Update the records from the line containing "This screenshot has height=1383, width=675." through the end, replacing "Staff News" with "Staff Bulletin" and leaving everything else as it is. Omit the pictures from your answer.

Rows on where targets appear

================

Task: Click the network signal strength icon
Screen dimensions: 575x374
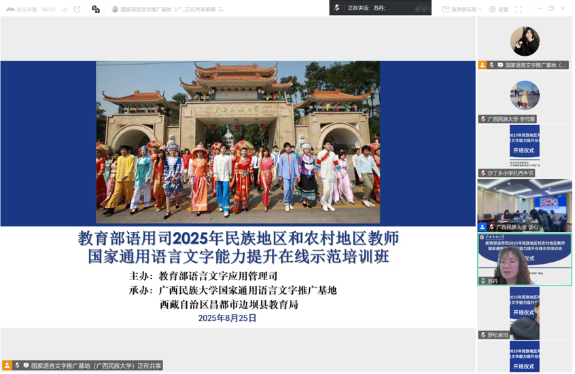Action: [x=64, y=10]
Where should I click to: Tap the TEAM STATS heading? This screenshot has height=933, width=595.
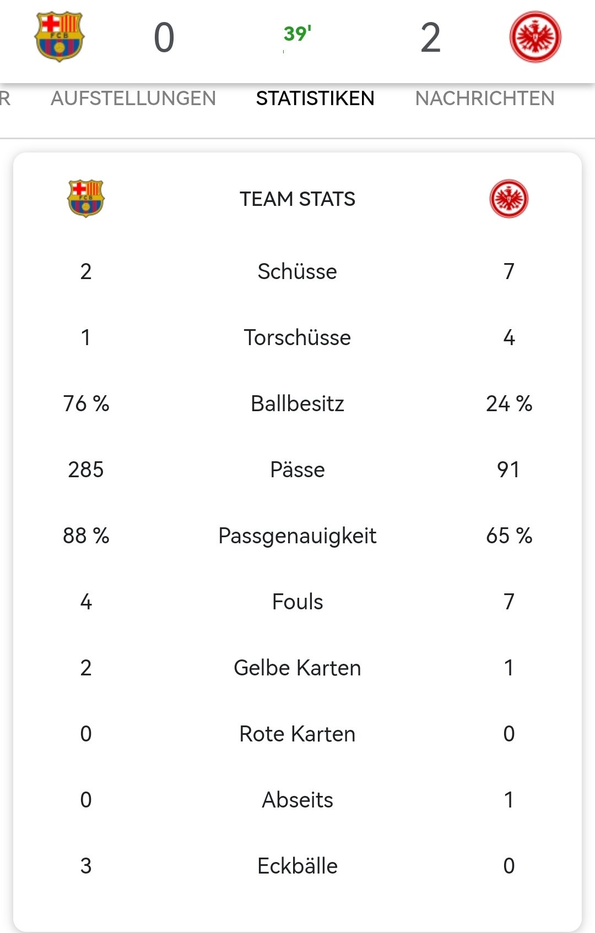point(298,199)
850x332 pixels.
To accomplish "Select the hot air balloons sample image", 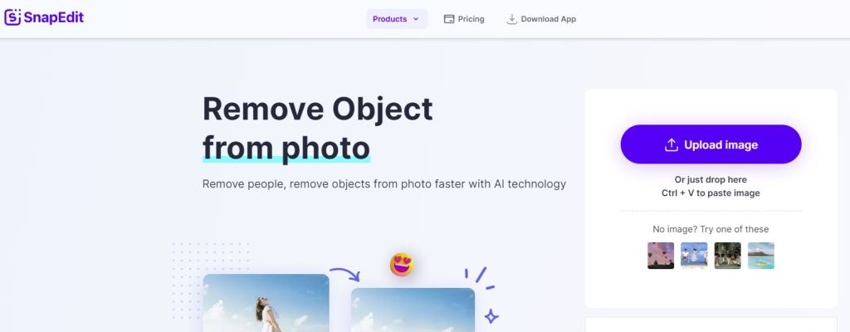I will (x=661, y=256).
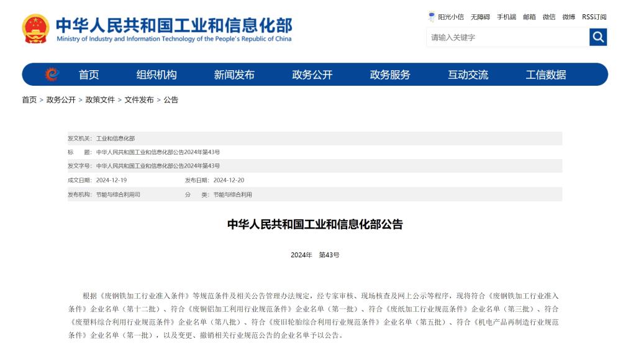Open the 互动交流 menu item
The width and height of the screenshot is (636, 351).
(x=468, y=75)
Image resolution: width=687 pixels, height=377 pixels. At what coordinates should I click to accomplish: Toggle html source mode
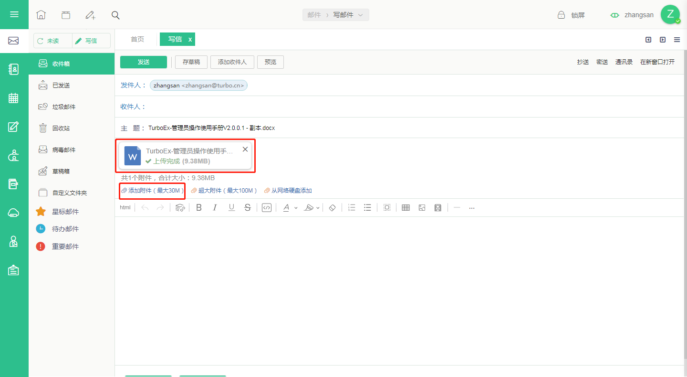(125, 207)
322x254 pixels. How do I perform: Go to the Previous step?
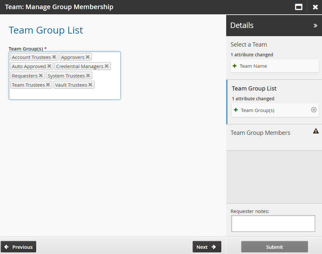pyautogui.click(x=19, y=247)
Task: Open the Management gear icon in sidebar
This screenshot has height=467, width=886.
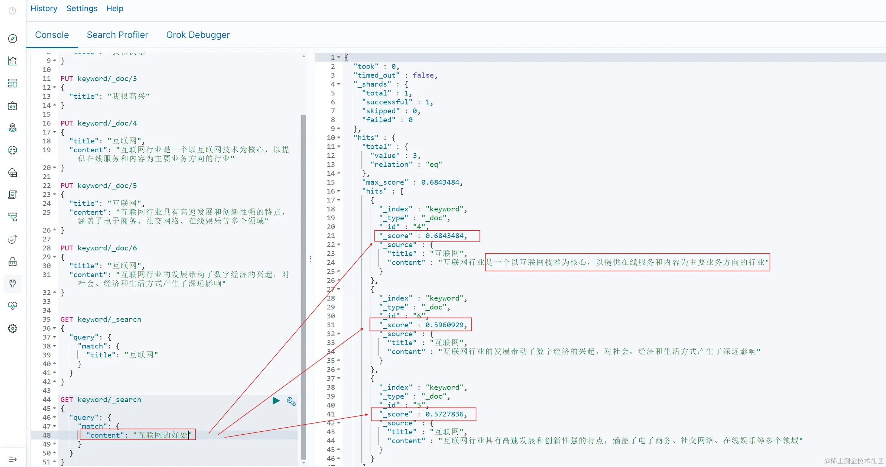Action: (x=13, y=328)
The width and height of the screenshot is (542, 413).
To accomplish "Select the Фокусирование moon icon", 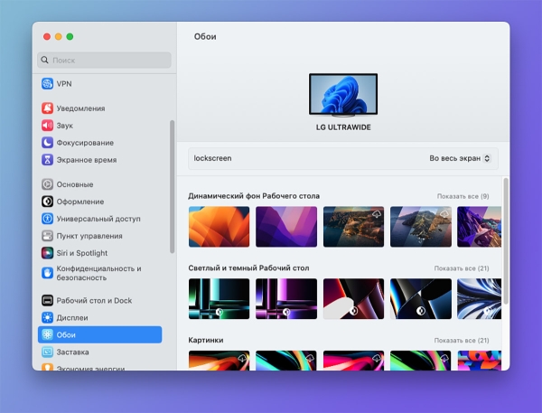I will (x=48, y=143).
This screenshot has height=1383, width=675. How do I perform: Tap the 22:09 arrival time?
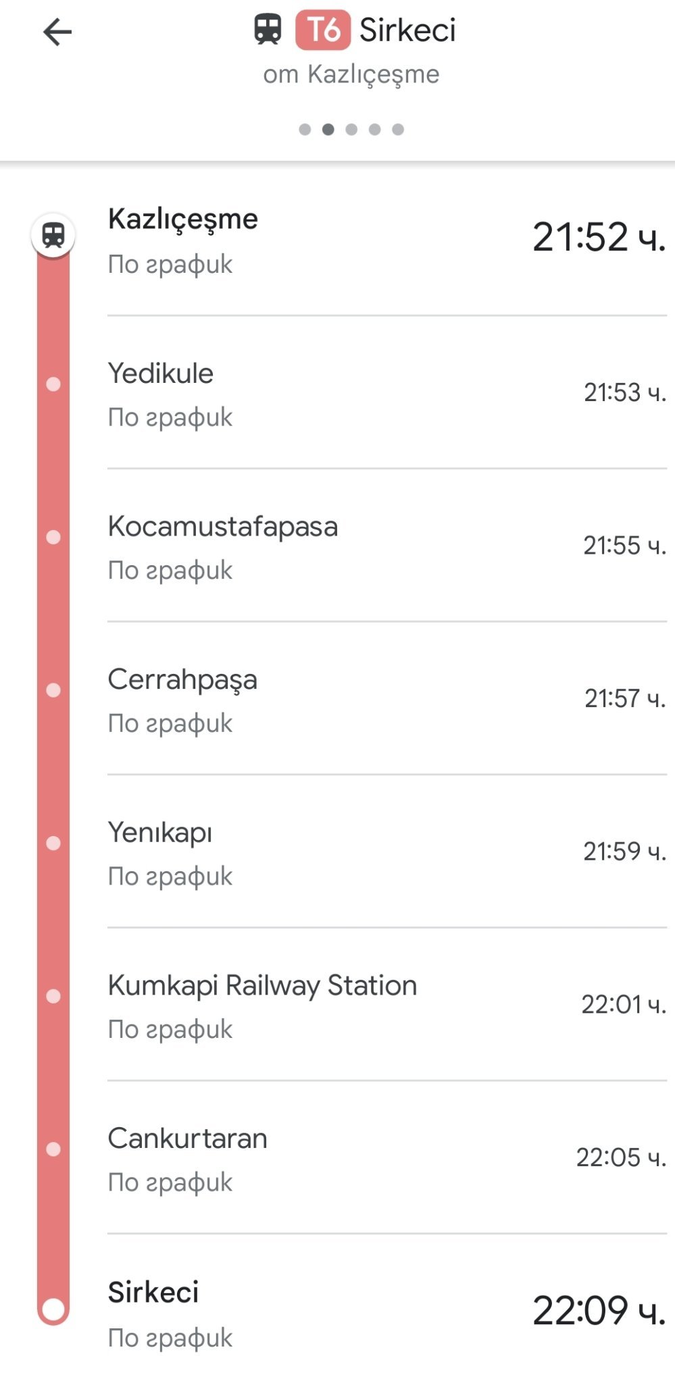coord(599,1310)
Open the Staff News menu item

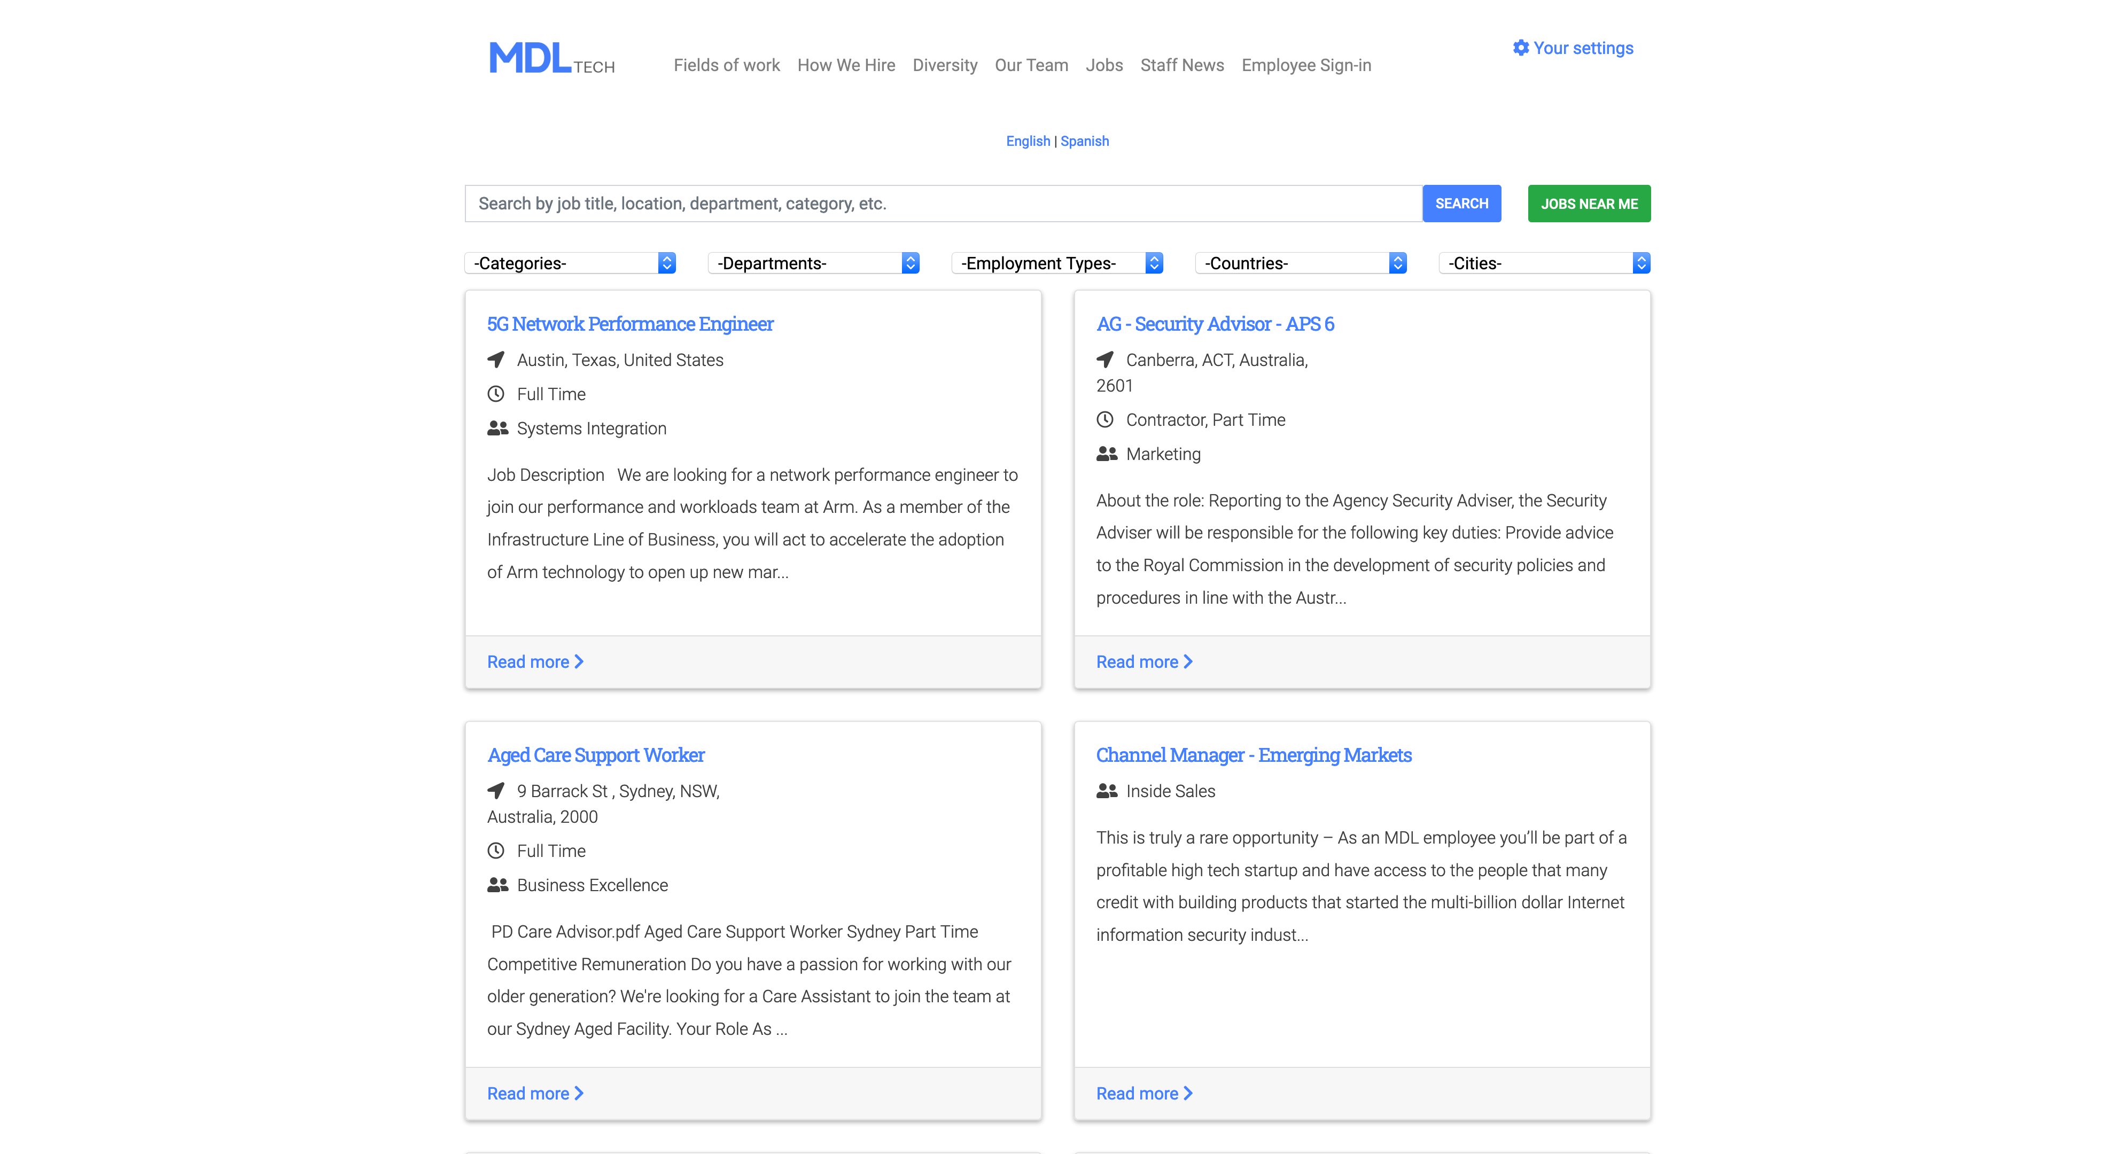pos(1181,65)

================

• RESPONSE:
This screenshot has height=1383, width=675. How do I perform: Tap the 22:09 arrival time?
coord(599,1310)
Open the Staff Bulletin menu item

pos(1181,65)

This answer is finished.